======== Extracted information

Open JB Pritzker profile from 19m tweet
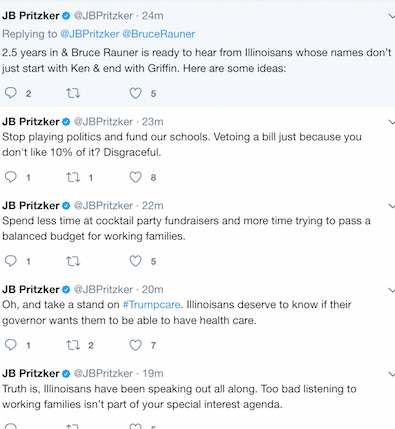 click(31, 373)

================
======== Extracted information

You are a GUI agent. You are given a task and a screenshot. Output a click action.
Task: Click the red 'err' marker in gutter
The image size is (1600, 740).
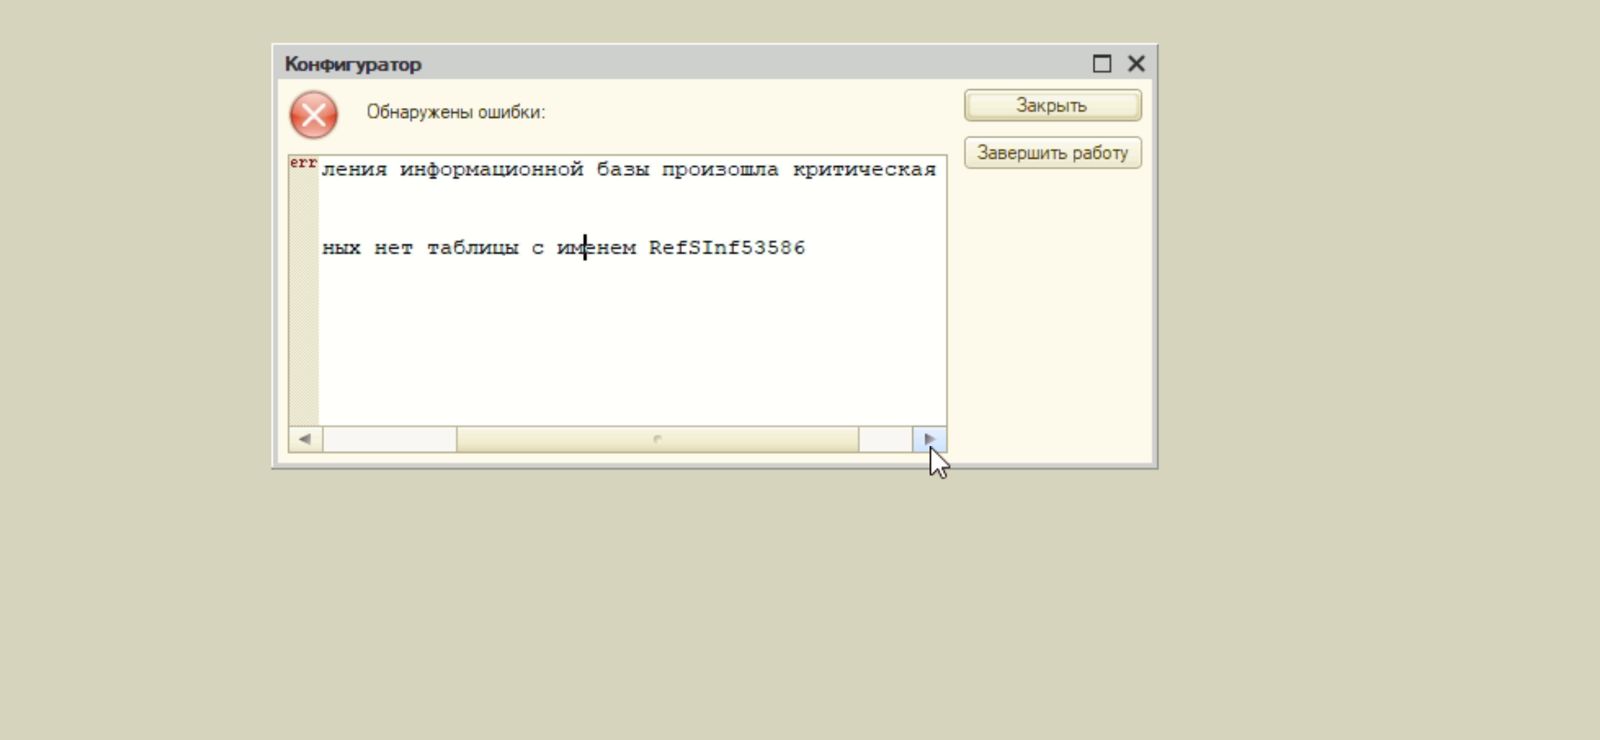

================

Please copy out the lines between the one holding "You are a GUI" and the one holding "The image size is (1600, 740).", inclusive, word for word.

#### Answer to the problem
You are a GUI agent. You are given a task and a screenshot. Output a click action.
Task: Click the red 'err' marker in gutter
The image size is (1600, 740).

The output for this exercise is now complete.